[TASK ITEM]
Two lines mark the range in the entries below: the one holding "Task: Click the 00:00 EET time label" and the one holding "Task: Open the chickadee". Set down those two and all lines between them, exactly.

[TASK MATERIAL]
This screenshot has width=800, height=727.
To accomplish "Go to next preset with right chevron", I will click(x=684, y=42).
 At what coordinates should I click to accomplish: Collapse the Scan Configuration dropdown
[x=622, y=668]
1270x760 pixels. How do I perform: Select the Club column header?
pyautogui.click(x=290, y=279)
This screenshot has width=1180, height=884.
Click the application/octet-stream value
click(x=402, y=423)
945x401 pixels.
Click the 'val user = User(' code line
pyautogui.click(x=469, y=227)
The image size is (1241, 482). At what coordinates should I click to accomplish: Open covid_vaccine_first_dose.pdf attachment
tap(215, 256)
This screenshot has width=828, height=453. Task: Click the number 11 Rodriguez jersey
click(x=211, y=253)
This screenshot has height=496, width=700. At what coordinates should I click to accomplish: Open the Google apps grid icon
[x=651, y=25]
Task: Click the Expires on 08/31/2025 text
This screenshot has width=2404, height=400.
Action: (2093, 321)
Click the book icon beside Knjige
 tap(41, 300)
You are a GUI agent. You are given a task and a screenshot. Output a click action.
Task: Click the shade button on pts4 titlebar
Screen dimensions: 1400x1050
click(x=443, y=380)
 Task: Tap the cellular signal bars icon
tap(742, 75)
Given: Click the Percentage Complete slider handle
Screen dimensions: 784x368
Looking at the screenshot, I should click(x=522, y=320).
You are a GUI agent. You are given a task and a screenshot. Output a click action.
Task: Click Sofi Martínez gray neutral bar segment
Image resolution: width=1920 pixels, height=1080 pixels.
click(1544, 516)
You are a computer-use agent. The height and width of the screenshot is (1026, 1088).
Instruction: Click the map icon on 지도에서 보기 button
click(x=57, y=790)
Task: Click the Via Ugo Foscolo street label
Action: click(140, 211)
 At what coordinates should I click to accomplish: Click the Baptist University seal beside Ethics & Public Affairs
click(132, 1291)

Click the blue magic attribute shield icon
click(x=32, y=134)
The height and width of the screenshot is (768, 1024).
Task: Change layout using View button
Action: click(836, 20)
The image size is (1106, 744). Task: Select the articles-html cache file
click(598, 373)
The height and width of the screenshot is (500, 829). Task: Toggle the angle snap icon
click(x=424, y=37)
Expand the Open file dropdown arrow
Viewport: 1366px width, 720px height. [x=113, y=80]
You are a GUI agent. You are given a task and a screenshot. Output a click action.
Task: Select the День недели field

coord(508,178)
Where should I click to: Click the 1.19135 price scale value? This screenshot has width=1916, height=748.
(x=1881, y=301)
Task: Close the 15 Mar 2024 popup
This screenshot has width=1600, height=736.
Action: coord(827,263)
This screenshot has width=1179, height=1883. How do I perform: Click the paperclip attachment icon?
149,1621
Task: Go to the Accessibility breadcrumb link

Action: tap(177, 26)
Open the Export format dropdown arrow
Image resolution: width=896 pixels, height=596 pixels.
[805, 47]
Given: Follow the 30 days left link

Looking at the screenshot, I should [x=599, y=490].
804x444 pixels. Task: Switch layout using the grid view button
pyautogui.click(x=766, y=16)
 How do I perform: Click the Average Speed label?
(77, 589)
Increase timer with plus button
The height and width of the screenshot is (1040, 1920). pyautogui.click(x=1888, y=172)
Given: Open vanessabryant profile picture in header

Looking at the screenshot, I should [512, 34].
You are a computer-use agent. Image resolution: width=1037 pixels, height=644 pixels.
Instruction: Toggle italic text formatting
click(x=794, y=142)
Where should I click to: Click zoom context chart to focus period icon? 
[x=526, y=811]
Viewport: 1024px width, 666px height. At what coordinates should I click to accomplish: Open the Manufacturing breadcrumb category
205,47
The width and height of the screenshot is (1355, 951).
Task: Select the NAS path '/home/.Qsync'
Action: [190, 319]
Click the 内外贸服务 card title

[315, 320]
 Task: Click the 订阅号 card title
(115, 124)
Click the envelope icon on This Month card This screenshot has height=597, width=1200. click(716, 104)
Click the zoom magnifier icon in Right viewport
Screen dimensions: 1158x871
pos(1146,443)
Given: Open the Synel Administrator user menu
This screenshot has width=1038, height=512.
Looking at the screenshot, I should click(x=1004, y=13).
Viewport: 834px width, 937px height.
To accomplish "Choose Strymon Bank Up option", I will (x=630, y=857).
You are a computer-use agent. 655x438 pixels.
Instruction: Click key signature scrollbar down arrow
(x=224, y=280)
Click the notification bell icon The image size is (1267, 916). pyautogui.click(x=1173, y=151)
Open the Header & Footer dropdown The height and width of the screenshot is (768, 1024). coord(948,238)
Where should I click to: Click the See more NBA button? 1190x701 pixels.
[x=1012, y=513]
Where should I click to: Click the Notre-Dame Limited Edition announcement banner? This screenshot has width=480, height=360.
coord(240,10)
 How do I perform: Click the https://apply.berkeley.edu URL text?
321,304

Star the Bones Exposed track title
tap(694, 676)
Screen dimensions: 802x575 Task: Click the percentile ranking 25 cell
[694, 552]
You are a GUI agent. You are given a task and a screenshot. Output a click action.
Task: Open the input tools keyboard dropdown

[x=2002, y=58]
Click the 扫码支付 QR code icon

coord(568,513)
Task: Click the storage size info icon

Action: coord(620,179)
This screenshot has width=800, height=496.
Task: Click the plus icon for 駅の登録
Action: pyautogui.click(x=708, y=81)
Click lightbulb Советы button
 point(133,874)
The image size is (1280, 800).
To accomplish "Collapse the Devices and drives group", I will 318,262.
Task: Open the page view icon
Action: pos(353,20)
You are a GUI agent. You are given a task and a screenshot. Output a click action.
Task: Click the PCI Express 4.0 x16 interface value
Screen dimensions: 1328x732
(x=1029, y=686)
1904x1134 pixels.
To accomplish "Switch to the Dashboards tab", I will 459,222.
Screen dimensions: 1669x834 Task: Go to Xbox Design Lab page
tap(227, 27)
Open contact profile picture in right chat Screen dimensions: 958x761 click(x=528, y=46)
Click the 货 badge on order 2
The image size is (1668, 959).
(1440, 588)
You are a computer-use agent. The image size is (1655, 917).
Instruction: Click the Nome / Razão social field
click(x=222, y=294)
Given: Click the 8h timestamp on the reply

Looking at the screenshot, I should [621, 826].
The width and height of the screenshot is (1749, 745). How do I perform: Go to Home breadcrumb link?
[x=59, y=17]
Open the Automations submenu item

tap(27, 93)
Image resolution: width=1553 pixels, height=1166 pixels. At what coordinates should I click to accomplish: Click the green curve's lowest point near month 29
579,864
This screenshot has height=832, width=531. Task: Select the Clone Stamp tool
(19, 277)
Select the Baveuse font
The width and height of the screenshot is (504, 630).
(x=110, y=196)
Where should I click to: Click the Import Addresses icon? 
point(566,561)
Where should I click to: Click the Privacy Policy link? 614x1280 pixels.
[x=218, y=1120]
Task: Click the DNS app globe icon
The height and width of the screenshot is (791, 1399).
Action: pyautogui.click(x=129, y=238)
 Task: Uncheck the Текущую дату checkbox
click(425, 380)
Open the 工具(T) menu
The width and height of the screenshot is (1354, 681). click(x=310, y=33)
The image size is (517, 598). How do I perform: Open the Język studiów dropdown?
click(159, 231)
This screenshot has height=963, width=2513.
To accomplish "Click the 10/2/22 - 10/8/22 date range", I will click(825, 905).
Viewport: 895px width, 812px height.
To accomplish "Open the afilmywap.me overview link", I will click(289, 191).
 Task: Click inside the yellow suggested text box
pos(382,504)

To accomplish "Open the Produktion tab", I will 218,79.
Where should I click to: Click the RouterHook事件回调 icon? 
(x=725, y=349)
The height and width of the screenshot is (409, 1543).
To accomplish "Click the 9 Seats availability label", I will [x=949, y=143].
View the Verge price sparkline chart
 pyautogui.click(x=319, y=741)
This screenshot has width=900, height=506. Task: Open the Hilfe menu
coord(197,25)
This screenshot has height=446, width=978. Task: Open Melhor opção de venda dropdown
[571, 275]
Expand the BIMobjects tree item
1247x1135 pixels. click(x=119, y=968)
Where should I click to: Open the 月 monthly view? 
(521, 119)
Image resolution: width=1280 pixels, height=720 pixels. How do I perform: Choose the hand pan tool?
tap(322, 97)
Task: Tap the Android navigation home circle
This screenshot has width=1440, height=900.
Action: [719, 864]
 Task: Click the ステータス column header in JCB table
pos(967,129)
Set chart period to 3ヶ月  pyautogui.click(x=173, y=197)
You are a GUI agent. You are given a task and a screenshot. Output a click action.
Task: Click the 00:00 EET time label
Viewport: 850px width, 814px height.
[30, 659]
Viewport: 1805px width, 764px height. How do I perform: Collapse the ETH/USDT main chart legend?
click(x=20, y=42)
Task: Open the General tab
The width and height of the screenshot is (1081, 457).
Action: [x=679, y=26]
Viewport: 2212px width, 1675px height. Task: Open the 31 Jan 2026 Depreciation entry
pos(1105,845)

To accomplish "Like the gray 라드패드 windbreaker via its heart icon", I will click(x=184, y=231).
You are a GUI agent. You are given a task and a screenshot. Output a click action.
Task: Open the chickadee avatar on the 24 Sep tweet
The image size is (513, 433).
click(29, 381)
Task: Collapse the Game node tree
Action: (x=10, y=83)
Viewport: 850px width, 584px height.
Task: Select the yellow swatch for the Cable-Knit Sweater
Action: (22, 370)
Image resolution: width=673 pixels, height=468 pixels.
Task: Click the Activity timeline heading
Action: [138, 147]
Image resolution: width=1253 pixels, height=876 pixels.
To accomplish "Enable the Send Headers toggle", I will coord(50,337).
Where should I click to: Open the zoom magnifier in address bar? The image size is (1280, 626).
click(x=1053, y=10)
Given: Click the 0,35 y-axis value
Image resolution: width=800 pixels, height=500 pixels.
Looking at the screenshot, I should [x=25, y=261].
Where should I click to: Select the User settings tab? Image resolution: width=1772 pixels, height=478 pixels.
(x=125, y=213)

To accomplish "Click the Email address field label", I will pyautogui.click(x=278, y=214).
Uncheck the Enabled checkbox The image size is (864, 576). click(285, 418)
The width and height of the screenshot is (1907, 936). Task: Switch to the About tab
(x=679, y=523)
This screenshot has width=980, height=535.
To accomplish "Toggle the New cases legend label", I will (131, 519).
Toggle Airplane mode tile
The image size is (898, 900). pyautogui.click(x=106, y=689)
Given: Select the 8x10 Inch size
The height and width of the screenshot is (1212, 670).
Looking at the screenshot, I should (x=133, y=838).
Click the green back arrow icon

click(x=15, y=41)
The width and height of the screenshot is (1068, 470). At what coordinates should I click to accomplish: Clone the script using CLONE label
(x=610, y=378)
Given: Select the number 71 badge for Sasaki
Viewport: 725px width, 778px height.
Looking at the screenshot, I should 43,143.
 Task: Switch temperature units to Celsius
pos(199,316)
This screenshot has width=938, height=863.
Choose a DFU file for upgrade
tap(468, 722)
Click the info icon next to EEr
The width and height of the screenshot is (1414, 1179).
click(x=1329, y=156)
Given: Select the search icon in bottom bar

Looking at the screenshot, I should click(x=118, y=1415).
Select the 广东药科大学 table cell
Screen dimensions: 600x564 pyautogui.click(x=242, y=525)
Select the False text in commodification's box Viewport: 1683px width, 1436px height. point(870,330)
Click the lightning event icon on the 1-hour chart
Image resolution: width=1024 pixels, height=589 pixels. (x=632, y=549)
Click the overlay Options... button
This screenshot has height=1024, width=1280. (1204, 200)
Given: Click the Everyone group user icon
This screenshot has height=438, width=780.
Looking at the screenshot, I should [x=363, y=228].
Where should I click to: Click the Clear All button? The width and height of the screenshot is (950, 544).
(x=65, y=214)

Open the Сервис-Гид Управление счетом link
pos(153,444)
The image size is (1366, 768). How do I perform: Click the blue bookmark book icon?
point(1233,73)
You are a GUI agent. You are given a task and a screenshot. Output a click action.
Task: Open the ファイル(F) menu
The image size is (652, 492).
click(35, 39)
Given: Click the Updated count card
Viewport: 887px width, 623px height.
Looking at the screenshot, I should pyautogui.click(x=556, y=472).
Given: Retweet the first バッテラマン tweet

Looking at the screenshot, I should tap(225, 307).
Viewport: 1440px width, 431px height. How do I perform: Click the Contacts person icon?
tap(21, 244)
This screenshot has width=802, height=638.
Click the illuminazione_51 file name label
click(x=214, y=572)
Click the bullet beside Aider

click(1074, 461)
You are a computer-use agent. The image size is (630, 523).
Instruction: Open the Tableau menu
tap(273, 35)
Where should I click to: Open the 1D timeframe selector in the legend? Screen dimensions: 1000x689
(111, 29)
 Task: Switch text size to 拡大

[ANSWER FOR THIS EXERCISE]
Task: Click the 00:00 EET time label
Viewport: 850px width, 814px height.
[30, 659]
Viewport: 1805px width, 764px height. How do I perform: Collapse the ETH/USDT main chart legend?
click(x=20, y=42)
Task: Open the General tab
The width and height of the screenshot is (1081, 457).
Action: [x=679, y=26]
Viewport: 2212px width, 1675px height. Task: Open the 31 Jan 2026 Depreciation entry
pos(1105,845)

To accomplish "Like the gray 라드패드 windbreaker via its heart icon", I will click(x=184, y=231).
You are a GUI agent. You are given a task and a screenshot. Output a click action.
Task: Open the chickadee avatar on the 24 Sep tweet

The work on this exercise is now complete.